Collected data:
• • • • •

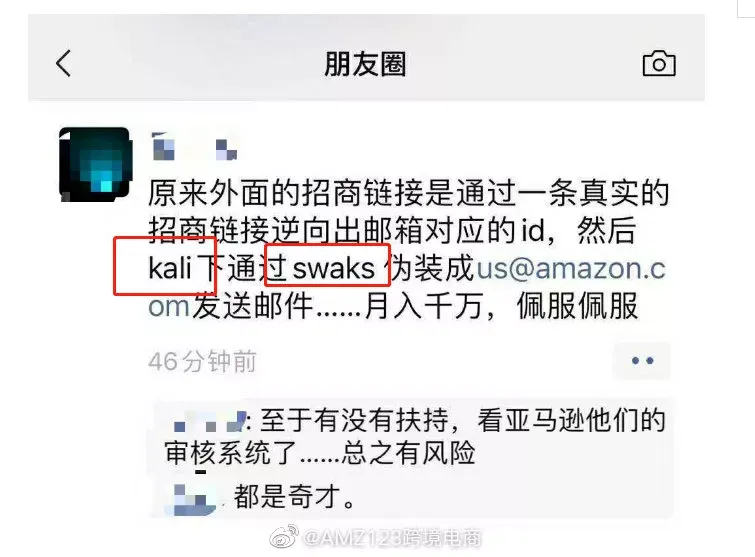
Task: Reply to the 都是奇才 comment
Action: tap(294, 497)
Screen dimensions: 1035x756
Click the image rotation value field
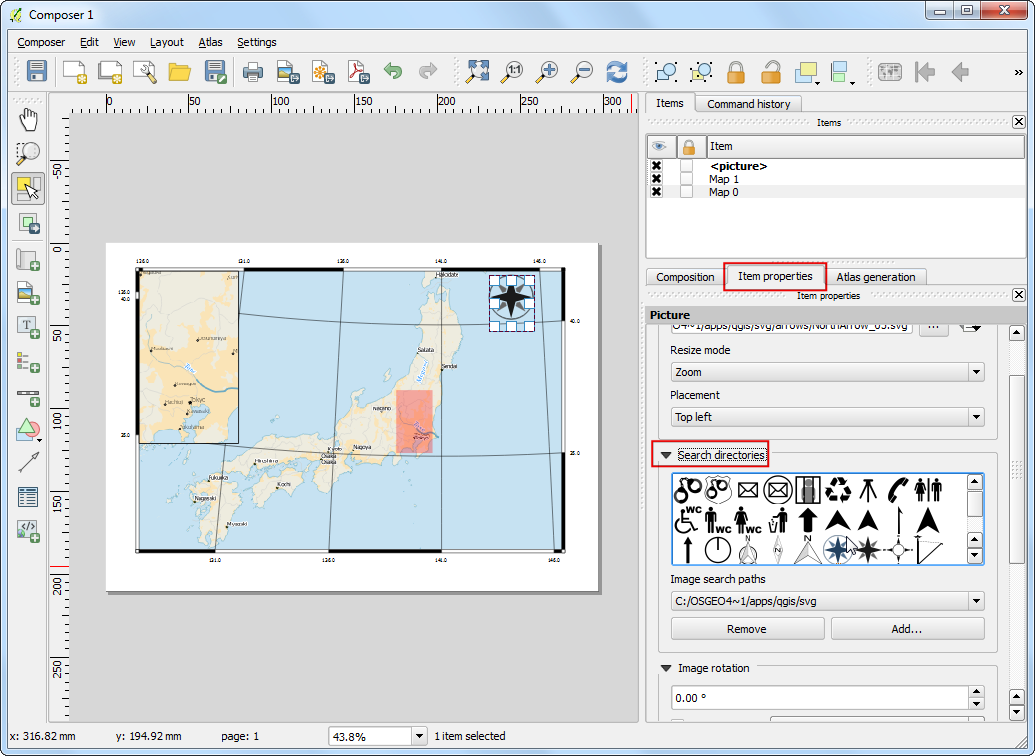[x=820, y=698]
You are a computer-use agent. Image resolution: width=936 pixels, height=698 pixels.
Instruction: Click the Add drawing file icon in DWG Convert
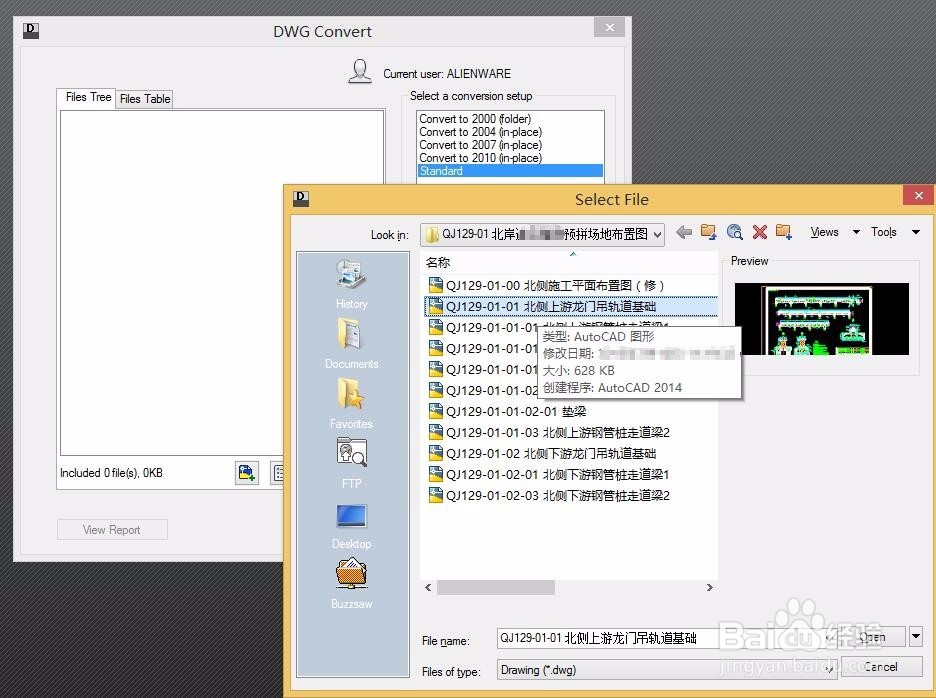(x=247, y=473)
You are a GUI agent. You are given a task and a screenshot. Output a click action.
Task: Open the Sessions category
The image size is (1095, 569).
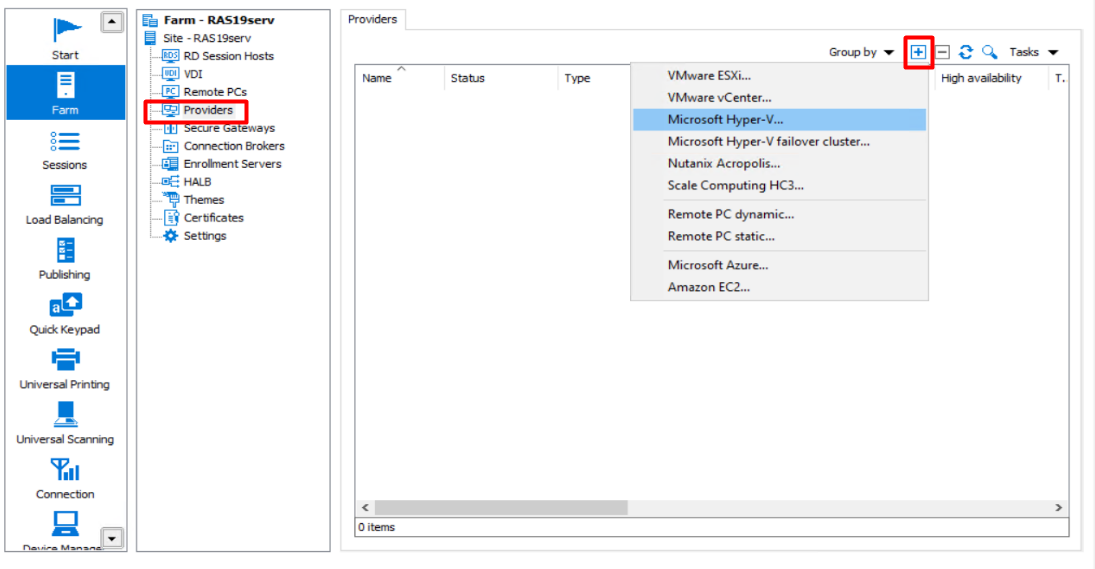tap(65, 149)
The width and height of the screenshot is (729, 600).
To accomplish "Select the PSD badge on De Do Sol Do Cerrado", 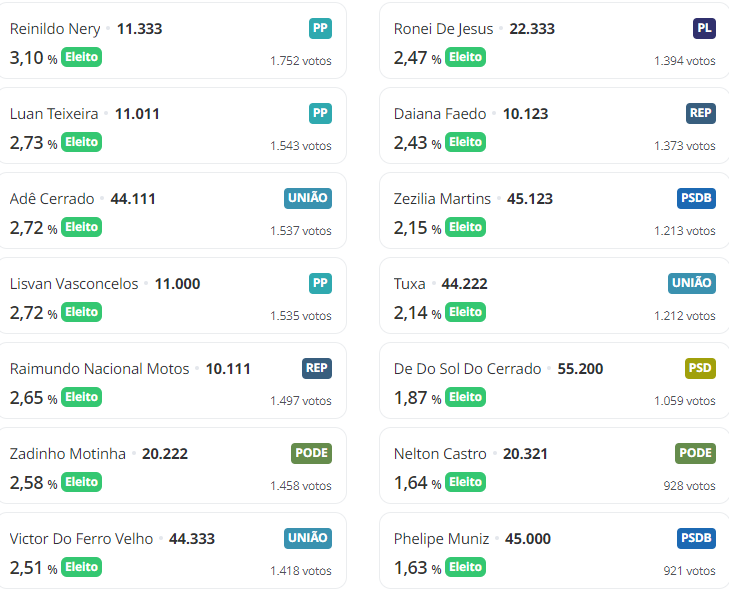I will [700, 368].
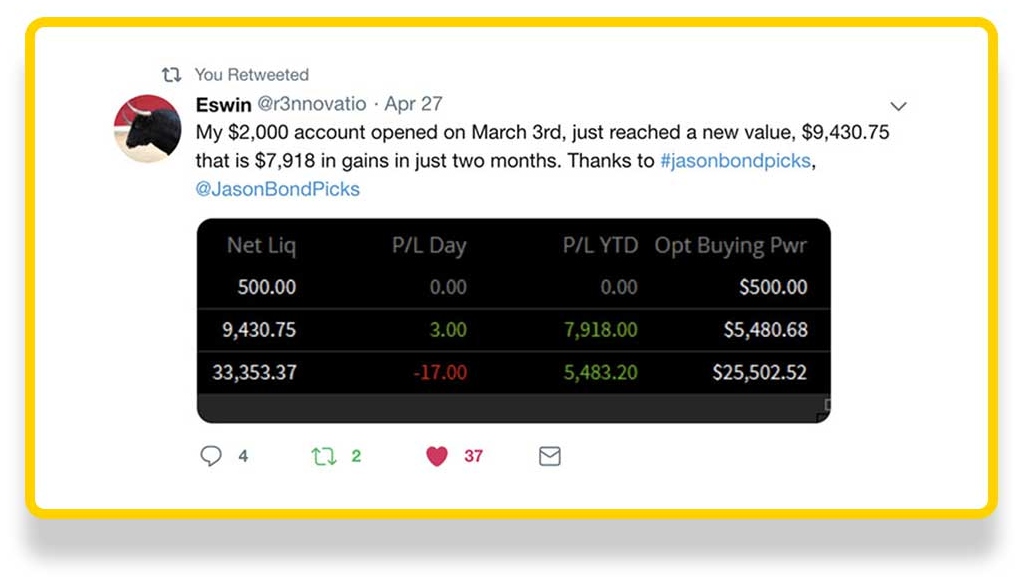Image resolution: width=1026 pixels, height=583 pixels.
Task: Click the @r3nnovatio handle
Action: click(x=311, y=104)
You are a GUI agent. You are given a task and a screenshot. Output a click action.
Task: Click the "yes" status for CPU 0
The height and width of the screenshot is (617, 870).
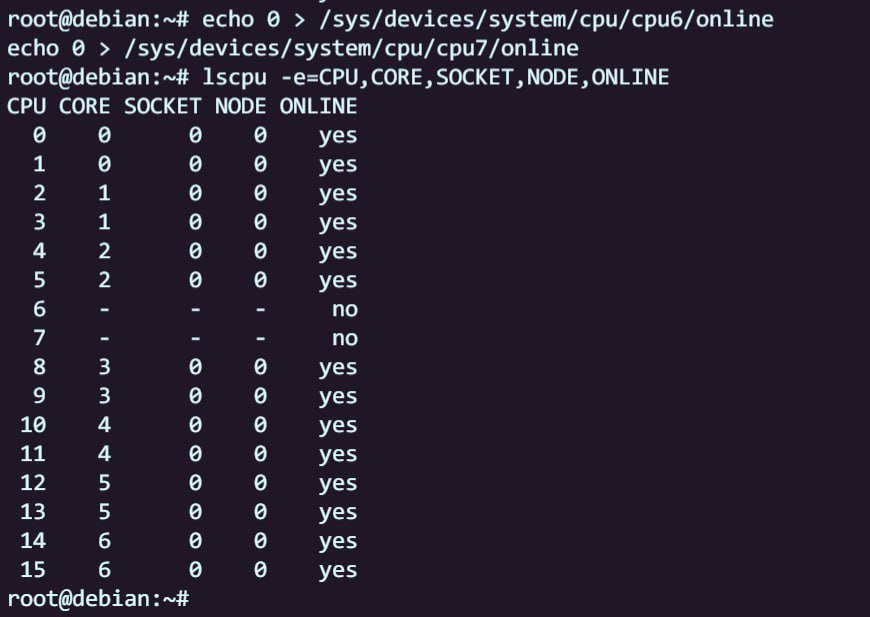[338, 136]
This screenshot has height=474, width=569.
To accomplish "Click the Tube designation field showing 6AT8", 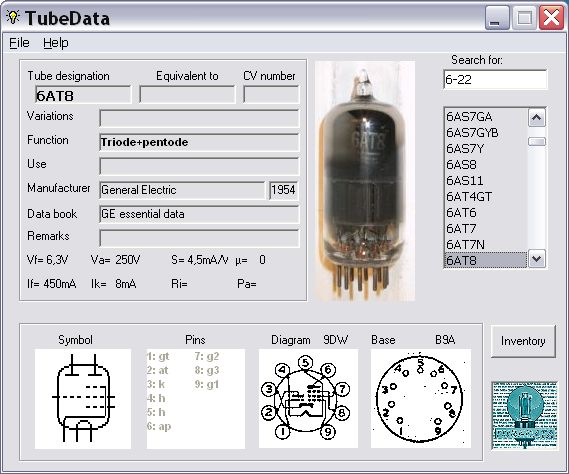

• • • • •

What is needed is an exact restatement of every line from the line containing "This screenshot has height=474, width=569." through the last line of the records, minus any pictures.

### SOLVED EXERCISE
This screenshot has height=474, width=569.
To accomplish "Click the Tube designation field showing 6AT8", 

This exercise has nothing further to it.